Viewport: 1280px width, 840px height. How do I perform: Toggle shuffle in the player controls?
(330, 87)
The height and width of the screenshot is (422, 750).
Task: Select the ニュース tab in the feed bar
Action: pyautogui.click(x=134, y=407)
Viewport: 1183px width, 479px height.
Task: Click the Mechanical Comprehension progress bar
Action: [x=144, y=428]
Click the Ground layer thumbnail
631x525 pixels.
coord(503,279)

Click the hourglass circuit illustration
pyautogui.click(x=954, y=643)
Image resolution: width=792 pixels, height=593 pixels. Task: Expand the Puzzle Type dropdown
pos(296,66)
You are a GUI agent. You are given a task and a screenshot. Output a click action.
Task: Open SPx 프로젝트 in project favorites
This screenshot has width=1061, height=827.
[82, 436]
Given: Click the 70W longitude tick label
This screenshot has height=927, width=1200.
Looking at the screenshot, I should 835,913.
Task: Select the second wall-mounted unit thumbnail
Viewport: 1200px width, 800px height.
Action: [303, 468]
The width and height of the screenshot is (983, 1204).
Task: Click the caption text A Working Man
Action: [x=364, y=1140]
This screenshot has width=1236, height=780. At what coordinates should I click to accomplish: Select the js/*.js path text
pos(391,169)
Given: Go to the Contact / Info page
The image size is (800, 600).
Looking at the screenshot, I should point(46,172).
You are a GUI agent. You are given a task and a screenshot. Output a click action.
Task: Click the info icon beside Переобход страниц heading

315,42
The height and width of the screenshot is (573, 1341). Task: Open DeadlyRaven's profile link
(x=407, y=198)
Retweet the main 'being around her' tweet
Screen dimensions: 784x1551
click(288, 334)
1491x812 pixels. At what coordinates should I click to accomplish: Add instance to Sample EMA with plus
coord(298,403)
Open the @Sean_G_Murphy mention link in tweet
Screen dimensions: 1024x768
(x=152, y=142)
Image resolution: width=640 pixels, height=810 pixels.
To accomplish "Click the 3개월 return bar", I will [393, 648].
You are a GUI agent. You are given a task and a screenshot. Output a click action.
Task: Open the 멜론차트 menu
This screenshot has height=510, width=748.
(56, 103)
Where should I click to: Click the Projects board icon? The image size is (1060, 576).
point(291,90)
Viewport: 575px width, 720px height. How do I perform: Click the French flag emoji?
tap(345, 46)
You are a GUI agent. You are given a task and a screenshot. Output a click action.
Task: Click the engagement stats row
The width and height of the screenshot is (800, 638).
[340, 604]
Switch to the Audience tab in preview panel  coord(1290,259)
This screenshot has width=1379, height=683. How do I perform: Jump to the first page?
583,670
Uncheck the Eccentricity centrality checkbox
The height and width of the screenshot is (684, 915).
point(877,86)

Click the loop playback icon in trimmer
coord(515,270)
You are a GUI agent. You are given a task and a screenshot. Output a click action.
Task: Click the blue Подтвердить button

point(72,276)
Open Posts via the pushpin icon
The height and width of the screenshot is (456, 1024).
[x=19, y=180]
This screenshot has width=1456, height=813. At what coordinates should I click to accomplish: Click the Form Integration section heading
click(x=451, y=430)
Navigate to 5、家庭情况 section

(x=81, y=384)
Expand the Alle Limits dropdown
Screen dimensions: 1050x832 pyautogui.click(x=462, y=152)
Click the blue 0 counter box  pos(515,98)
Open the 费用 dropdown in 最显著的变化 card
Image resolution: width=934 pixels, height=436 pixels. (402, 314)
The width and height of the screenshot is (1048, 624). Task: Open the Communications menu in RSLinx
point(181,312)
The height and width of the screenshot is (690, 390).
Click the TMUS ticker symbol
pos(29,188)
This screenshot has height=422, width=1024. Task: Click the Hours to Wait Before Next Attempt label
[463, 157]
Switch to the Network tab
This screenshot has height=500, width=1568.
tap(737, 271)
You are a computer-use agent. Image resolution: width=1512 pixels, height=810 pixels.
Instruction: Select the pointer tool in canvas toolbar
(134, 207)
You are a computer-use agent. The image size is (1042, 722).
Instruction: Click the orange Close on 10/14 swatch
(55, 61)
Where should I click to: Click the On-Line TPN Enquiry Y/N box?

EXERCISE DETAILS:
Write out every line from the records above, word for word.

FINISHED TASK:
Viewport: 1280px width, 840px height. How do I perform: Toggle shuffle in the player controls?
(330, 87)
The height and width of the screenshot is (422, 750).
Task: Select the ニュース tab in the feed bar
Action: pyautogui.click(x=134, y=407)
Viewport: 1183px width, 479px height.
Task: Click the Mechanical Comprehension progress bar
Action: [x=144, y=428]
Click the Ground layer thumbnail
631x525 pixels.
coord(503,279)

Click the hourglass circuit illustration
pyautogui.click(x=954, y=643)
Image resolution: width=792 pixels, height=593 pixels. Task: Expand the Puzzle Type dropdown
pos(296,66)
You are a GUI agent. You are given a task and a screenshot. Output a click action.
Task: Open SPx 프로젝트 in project favorites
This screenshot has width=1061, height=827.
[82, 436]
Given: Click the 70W longitude tick label
This screenshot has height=927, width=1200.
Looking at the screenshot, I should 835,913.
Task: Select the second wall-mounted unit thumbnail
Viewport: 1200px width, 800px height.
Action: [303, 468]
The width and height of the screenshot is (983, 1204).
Task: Click the caption text A Working Man
Action: [x=364, y=1140]
This screenshot has width=1236, height=780. At what coordinates should I click to accomplish: Select the js/*.js path text
pos(391,169)
Given: Go to the Contact / Info page
The image size is (800, 600).
Looking at the screenshot, I should point(46,172).
You are a GUI agent. You are given a task and a screenshot. Output a click action.
Task: Click the info icon beside Переобход страниц heading

315,42
The height and width of the screenshot is (573, 1341). Task: Open DeadlyRaven's profile link
(x=407, y=198)
Retweet the main 'being around her' tweet
Screen dimensions: 784x1551
click(288, 334)
1491x812 pixels. At what coordinates should I click to accomplish: Add instance to Sample EMA with plus
coord(298,403)
Open the @Sean_G_Murphy mention link in tweet
Screen dimensions: 1024x768
(x=152, y=142)
Image resolution: width=640 pixels, height=810 pixels.
To accomplish "Click the 3개월 return bar", I will [393, 648].
You are a GUI agent. You are given a task and a screenshot. Output a click action.
Task: Open the 멜론차트 menu
This screenshot has height=510, width=748.
(56, 103)
Where should I click to: Click the Projects board icon? The image size is (1060, 576).
point(291,90)
Viewport: 575px width, 720px height. How do I perform: Click the French flag emoji?
tap(345, 46)
You are a GUI agent. You are given a task and a screenshot. Output a click action.
Task: Click the engagement stats row
The width and height of the screenshot is (800, 638).
[340, 604]
Switch to the Audience tab in preview panel  coord(1290,259)
This screenshot has width=1379, height=683. How do I perform: Jump to the first page?
583,670
Uncheck the Eccentricity centrality checkbox
The height and width of the screenshot is (684, 915).
point(877,86)

Click the loop playback icon in trimmer
coord(515,270)
You are a GUI agent. You are given a task and a screenshot. Output a click action.
Task: Click the blue Подтвердить button

point(72,276)
Open Posts via the pushpin icon
The height and width of the screenshot is (456, 1024).
[x=19, y=180]
This screenshot has width=1456, height=813. At what coordinates should I click to accomplish: Click the Form Integration section heading
click(x=451, y=430)
Navigate to 5、家庭情况 section

(x=81, y=384)
Expand the Alle Limits dropdown
Screen dimensions: 1050x832 pyautogui.click(x=462, y=152)
Click the blue 0 counter box  pos(515,98)
Open the 费用 dropdown in 最显著的变化 card
Image resolution: width=934 pixels, height=436 pixels. (402, 314)
The width and height of the screenshot is (1048, 624). Task: Open the Communications menu in RSLinx
point(181,312)
The height and width of the screenshot is (690, 390).
Click the TMUS ticker symbol
pos(29,188)
This screenshot has height=422, width=1024. Task: Click the Hours to Wait Before Next Attempt label
[463, 157]
Switch to the Network tab
This screenshot has height=500, width=1568.
tap(737, 271)
You are a computer-use agent. Image resolution: width=1512 pixels, height=810 pixels.
Instruction: Select the pointer tool in canvas toolbar
(134, 207)
You are a computer-use agent. The image size is (1042, 722).
Instruction: Click the orange Close on 10/14 swatch
(55, 61)
Where should I click to: Click the On-Line TPN Enquiry Y/N box?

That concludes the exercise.